Written request 1 | Give back word for word everything in the listing below, from the line containing "Select the 'Site clearance' activity row" down to the end of the listing, without the pictures.

● ● ●

There are so many posts out there (often on blogs like this one) written by editors for authors detailing how to choose the best editor for you. I might write one myself if I find something to say that hasn’t already been said. (And if I was certain it wouldn’t sound like a shameless plug for my own services. That’s not what this blog is about.) But the issue that I am going to be tackling today is the fact that on so many of these lists, you find “requirements” that weed out many very capable and successful editors. I am not the only editor to take umbrage at this.
Not all of these posts mark these things as “requirements,” but they are strong recommendations and will definitely sway the reader towards favoring these characteristics. Some of these include the editor having a website (that’s the #1), having formal training, and having obvious (and perhaps lengthy) experience and references. A lot of these things are what you might expect from the best of the best; someone who’s been editing as a career for years. They usually stop short of having a certification (not to be confused with a school-granted certificate), likely because it is so difficult to get one. They don’t offer a general one in the US, and the next closest general one (in Canada) does look quite intimidating. I actually don’t know any editors off the top of my head who have a general one, and I know of one who has a specialized one in the US. I may have big dreams for myself (including getting a certificate) but I’m not sure if certification will ever be a real goal of mine.
I think a lot of these post writers are forgetting (or conveniently ignoring) the fact that everyone has to start somewhere. Once you have these things, or at least a few of them, it is easy to think “Well I’m certainly worthy of my clients now, and it is clear that I know what I’m doing because of all these things, so these must be the keys to success for every editor.” It is easy to look down on those who don’t have a website, who get work only from word of mouth, who haven’t had any in-house experience, etc. It is easy to look at all of your clients, who have chosen you over other editors, and determine that everything you’ve done to improve your skill and credibility has been the reason for your success.

● ● ●

Written request 2 | Transcribe everything in the post on choosing an editor above, from "I think a lot" down to "for your success.".

● ● ●

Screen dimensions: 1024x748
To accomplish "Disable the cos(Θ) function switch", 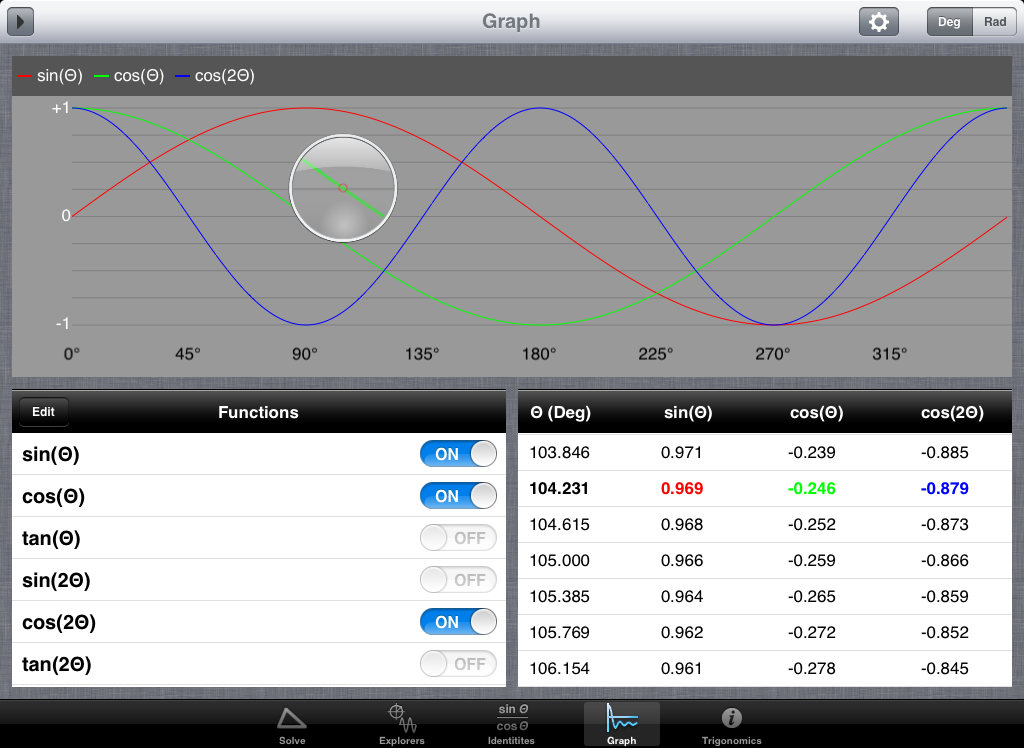I will click(458, 496).
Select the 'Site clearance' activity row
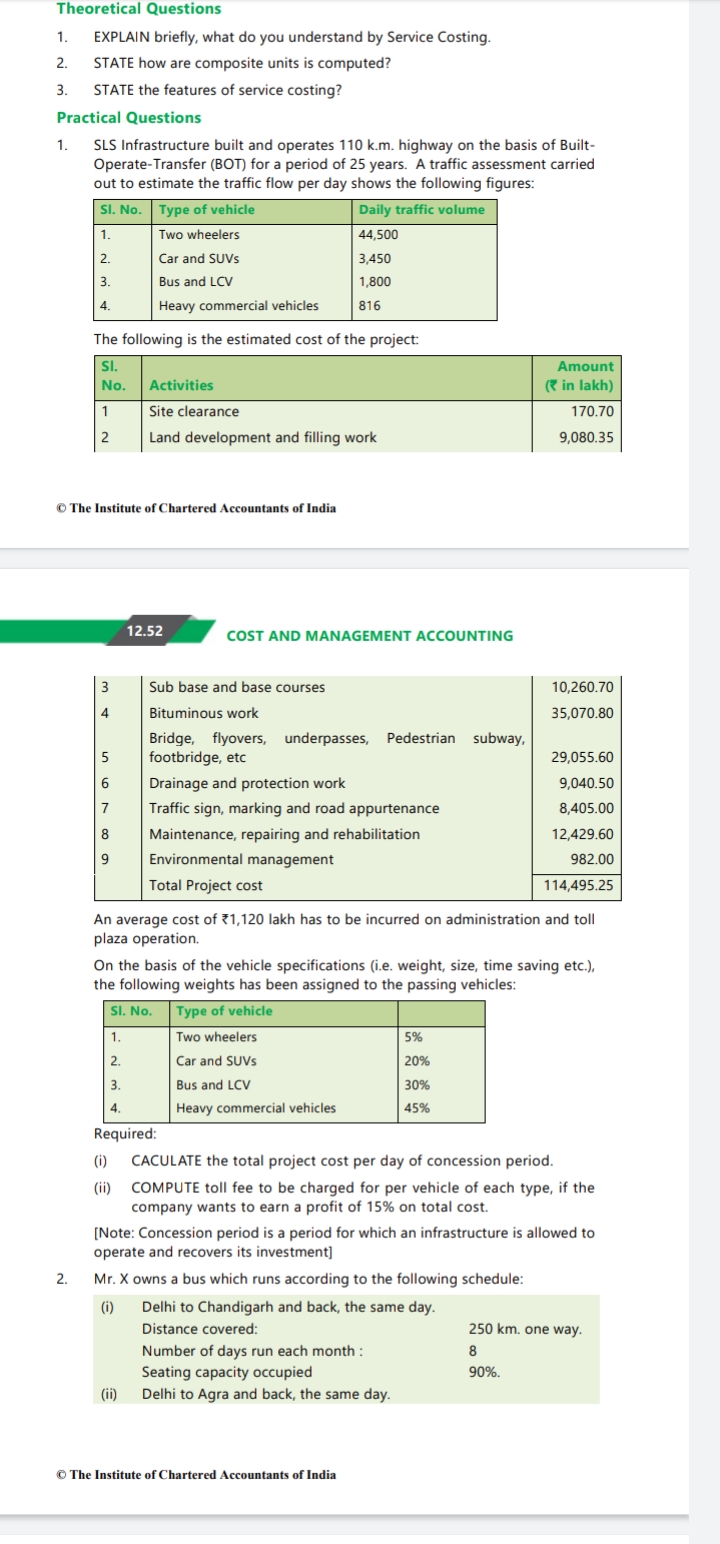 tap(194, 411)
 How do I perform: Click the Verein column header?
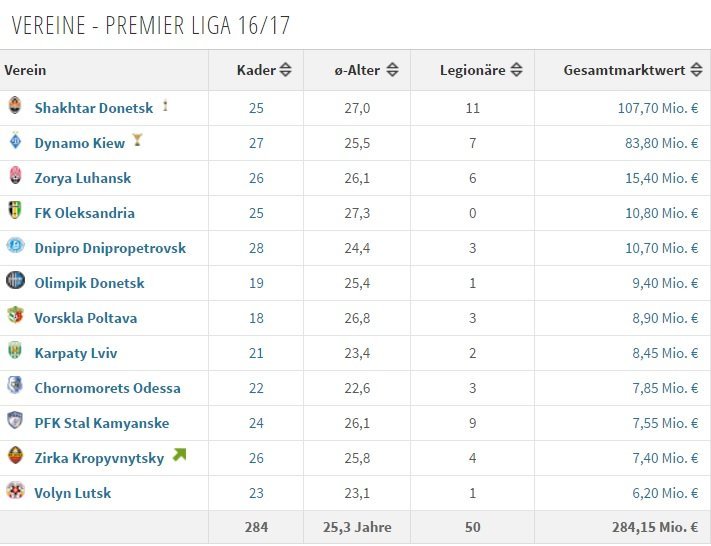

● ● ●

Worked answer 1 |
Select the 'Site clearance' activity row
 tap(194, 411)
 How do I perform: Click the Verein column header?

Worked answer 2 |
I think a lot of these post writers are forgetting (or conveniently ignoring) the fact that everyone has to start somewhere. Once you have these things, or at least a few of them, it is easy to think “Well I’m certainly worthy of my clients now, and it is clear that I know what I’m doing because of all these things, so these must be the keys to success for every editor.” It is easy to look down on those who don’t have a website, who get work only from word of mouth, who haven’t had any in-house experience, etc. It is easy to look at all of your clients, who have chosen you over other editors, and determine that everything you’ve done to improve your skill and credibility has been the reason for your success.